-- Excerpted text --

Re: Why is SECTOR_SIZE = 512 inside kernel ?

From: Theodore Ts'o
Date: Mon Aug 17 2015 - 09:55:00 EST


On Mon, Aug 17, 2015 at 06:23:04PM +0530, Navin P wrote:
>
> Why is SECTOR_SIZE 512 ?
>
> http://lxr.free-electrons.com/source/include/linux/ide.h#L118
>
> http://lxr.free-electrons.com/source/include/linux/device-mapper.h#L548
>
> 548 #define SECTOR_SHIFT 9
>
> I was looking at disks with hw_sector_size . Most of them i looked at
> had 512 bytes except for one which had 4096 (virtual disk). The one
> with AF format ie has logical sector size as 512 and hw_sector_size as
> 512 . So it is fine for my calculation from /proc/diskstats.
>
> But the one with 4096 logical and 4096 physical i multiply
> hw_sector_size with the sectors read and written but that is wrong
> since the kernel always defines sectors in terms of 512.
>
> Is it going to change or is it cast in stone ?

It's cast in stone. There are too many places all over the kernel,
especially in a huge number of file systems, which assume that the
sector size is 512 bytes. So above the block layer, the sector size
is always going to be 512.

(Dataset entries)

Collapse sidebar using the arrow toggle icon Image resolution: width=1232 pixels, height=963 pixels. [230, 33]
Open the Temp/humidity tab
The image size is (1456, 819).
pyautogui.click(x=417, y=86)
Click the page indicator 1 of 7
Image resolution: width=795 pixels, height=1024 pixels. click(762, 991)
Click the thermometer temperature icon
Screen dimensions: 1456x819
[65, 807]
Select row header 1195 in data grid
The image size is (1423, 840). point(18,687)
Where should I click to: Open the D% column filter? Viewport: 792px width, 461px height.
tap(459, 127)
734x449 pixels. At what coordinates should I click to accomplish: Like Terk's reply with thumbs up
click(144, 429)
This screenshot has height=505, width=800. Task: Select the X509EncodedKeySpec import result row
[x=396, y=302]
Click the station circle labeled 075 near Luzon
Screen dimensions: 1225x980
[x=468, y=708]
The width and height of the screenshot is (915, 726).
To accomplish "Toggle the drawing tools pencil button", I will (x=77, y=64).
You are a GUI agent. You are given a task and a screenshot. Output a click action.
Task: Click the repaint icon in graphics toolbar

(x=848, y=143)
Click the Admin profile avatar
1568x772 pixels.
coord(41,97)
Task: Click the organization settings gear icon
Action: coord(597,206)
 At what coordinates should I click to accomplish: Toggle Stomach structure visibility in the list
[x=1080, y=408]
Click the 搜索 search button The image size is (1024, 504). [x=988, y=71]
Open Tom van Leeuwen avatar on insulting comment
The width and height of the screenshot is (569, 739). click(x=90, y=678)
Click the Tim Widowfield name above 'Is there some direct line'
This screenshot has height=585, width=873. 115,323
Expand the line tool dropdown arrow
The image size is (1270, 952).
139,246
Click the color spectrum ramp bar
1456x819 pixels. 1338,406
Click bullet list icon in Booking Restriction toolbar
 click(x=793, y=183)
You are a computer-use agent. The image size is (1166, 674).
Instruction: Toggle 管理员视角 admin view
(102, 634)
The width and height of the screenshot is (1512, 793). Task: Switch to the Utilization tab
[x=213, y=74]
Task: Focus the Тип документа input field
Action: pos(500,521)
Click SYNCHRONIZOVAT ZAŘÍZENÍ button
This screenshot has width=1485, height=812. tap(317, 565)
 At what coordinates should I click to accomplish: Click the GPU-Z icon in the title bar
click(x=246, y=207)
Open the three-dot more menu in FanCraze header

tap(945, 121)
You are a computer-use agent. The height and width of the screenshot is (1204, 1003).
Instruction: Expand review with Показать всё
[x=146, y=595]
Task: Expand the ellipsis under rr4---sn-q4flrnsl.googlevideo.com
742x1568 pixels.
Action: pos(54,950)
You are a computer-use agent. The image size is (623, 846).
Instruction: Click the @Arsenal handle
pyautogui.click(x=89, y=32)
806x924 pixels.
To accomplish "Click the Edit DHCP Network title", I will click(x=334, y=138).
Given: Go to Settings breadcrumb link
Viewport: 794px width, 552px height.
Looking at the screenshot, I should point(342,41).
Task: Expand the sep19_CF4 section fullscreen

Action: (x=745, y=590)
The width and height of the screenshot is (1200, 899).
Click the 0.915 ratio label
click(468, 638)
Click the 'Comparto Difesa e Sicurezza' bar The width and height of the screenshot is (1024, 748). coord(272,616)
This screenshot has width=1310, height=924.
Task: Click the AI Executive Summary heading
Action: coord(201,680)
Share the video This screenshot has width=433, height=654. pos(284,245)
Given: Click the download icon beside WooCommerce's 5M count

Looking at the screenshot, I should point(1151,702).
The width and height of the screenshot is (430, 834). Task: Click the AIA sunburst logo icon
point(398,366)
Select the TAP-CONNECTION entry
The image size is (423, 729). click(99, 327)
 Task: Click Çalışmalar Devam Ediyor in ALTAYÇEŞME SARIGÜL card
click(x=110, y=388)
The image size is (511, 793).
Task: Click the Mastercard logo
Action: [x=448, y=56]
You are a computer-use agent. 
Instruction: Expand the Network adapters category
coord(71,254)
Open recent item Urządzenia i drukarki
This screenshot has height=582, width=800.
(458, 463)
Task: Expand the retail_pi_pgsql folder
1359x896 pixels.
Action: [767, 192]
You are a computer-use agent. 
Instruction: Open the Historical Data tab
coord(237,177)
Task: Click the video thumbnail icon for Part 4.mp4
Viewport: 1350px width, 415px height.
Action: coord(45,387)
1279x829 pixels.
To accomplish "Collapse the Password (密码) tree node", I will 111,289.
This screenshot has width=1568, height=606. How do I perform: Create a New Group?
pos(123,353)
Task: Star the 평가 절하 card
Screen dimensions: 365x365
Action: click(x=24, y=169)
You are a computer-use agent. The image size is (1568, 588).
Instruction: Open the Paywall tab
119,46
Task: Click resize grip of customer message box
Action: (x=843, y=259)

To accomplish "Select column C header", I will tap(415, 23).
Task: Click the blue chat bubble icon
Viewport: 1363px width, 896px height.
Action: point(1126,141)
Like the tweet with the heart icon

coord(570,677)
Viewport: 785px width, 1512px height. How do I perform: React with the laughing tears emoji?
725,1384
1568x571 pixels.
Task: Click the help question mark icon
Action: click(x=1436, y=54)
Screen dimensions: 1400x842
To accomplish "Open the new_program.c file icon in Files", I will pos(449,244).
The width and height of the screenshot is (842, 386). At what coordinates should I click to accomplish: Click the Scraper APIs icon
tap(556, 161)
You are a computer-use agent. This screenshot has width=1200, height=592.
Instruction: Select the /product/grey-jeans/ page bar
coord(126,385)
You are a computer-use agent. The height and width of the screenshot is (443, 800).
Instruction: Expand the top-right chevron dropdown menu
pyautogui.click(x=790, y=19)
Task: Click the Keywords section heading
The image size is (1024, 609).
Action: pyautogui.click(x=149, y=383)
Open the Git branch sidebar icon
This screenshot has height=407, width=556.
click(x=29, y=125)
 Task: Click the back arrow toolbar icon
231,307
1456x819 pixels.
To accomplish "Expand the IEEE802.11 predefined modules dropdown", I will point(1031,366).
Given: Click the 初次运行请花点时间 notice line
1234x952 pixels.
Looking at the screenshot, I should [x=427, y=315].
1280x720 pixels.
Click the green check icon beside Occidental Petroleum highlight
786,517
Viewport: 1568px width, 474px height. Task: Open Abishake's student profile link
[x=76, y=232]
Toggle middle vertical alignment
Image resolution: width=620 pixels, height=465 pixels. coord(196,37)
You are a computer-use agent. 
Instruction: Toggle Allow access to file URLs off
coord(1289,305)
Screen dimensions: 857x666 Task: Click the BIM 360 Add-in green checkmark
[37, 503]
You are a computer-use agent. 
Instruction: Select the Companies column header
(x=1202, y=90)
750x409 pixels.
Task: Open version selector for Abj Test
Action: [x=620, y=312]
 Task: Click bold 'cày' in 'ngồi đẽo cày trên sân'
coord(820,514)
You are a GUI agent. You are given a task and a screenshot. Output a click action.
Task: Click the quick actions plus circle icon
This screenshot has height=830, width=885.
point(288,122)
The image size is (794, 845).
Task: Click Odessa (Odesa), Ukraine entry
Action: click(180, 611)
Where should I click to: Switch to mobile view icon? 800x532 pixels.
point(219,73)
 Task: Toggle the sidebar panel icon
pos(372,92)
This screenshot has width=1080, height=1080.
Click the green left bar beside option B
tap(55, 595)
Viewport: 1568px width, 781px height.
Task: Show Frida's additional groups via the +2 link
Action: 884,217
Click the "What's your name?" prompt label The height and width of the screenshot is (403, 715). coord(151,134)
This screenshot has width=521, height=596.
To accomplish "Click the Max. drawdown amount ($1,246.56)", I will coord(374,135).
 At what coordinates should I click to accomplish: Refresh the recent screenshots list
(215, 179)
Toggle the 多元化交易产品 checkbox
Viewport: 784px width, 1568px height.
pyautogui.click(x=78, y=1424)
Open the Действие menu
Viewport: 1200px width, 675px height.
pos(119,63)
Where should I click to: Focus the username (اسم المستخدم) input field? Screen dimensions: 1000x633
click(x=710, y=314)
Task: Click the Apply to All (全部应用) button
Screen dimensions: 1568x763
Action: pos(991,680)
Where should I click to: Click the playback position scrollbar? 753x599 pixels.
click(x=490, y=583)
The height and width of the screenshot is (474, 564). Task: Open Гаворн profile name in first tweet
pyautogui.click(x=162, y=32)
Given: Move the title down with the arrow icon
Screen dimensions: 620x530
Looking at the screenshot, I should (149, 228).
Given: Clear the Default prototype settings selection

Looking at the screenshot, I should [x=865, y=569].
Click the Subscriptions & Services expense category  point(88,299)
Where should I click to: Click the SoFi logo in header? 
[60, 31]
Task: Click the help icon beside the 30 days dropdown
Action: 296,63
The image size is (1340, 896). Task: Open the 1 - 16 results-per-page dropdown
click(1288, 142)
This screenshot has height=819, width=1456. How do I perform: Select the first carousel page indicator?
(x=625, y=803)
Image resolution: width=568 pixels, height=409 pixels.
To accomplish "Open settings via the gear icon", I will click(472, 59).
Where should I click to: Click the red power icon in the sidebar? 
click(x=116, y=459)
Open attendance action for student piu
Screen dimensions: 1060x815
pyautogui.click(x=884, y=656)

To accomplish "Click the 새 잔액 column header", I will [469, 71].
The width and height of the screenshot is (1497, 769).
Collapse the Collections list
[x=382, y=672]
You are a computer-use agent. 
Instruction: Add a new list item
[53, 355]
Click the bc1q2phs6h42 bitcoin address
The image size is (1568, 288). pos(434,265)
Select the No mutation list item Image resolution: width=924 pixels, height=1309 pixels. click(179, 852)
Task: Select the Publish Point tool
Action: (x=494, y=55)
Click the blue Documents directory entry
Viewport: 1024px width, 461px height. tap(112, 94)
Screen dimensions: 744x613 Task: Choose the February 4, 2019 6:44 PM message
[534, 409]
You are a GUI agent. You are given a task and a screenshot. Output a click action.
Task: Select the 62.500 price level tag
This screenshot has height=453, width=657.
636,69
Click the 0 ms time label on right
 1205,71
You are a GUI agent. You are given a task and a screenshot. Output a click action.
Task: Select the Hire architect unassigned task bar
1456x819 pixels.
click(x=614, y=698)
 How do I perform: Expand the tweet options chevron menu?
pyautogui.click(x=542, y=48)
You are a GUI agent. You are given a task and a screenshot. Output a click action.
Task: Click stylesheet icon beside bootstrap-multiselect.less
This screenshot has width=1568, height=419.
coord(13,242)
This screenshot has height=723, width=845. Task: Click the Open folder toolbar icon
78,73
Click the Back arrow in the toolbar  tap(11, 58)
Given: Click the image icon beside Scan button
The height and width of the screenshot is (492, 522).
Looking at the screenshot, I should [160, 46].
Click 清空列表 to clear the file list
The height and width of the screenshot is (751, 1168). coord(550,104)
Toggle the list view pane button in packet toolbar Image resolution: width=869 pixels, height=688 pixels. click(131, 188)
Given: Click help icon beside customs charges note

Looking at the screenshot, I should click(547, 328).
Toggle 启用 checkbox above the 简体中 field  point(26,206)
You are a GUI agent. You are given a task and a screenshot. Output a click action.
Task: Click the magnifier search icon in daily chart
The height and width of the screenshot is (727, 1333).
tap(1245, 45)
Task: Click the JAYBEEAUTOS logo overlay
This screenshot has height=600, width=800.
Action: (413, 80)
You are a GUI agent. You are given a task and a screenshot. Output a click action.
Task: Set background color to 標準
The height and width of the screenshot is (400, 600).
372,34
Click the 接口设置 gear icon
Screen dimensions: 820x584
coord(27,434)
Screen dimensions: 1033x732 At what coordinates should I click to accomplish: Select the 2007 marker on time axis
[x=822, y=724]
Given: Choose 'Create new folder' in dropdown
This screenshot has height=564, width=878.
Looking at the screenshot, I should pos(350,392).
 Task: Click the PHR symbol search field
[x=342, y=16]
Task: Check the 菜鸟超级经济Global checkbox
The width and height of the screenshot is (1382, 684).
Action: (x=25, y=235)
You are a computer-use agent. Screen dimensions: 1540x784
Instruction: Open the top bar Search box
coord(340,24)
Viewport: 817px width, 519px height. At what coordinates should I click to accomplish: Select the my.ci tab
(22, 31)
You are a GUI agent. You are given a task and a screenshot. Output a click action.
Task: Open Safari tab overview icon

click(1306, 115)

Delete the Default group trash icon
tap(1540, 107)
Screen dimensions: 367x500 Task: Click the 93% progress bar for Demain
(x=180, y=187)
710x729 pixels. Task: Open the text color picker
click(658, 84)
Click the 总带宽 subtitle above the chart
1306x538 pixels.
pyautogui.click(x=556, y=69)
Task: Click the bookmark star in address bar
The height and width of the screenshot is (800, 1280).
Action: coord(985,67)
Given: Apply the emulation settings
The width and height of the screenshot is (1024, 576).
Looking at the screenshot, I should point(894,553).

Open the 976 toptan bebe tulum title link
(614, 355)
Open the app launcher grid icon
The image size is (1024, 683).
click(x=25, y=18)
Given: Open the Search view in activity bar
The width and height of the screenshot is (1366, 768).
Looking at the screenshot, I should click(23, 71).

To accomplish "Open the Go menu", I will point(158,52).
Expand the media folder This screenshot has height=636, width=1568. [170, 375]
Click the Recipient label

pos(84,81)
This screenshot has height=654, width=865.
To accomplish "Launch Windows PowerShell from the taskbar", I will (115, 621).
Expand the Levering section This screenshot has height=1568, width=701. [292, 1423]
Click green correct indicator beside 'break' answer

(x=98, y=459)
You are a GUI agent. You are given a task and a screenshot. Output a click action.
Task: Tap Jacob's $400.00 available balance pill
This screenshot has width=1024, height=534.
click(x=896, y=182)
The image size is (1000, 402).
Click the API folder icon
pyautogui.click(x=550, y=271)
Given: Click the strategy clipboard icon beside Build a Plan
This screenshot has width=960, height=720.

-- Set of tasks --
#1 In the mailing list reply on kernel sector size, what reason is given for the sector size above the block layer always remaining 512 bytes?
#2 Carry on the mailing list reply on kernel sector size from the point where it stops.

-- Response list --
#1 Too many places throughout the kernel, especially a huge number of file systems, assume that the sector size is 512 bytes.

#2
This is actually *better* for user space programs using
/proc/diskstats, since they don't need to know whether a particular
underlying hardware is using 512, 4k, (or if the HDD manufacturers
fantasies become true 32k or 64k) sector sizes.

For similar reason, st_blocks in struct size is always in units of 512
bytes. We don't want to force userspace to have to figure out whether
the underlying file system is using 1k, 2k, or 4k. For that reason
the units of st_blocks is always going to be 512 bytes, and this is
hard-coded in the POSIX standard.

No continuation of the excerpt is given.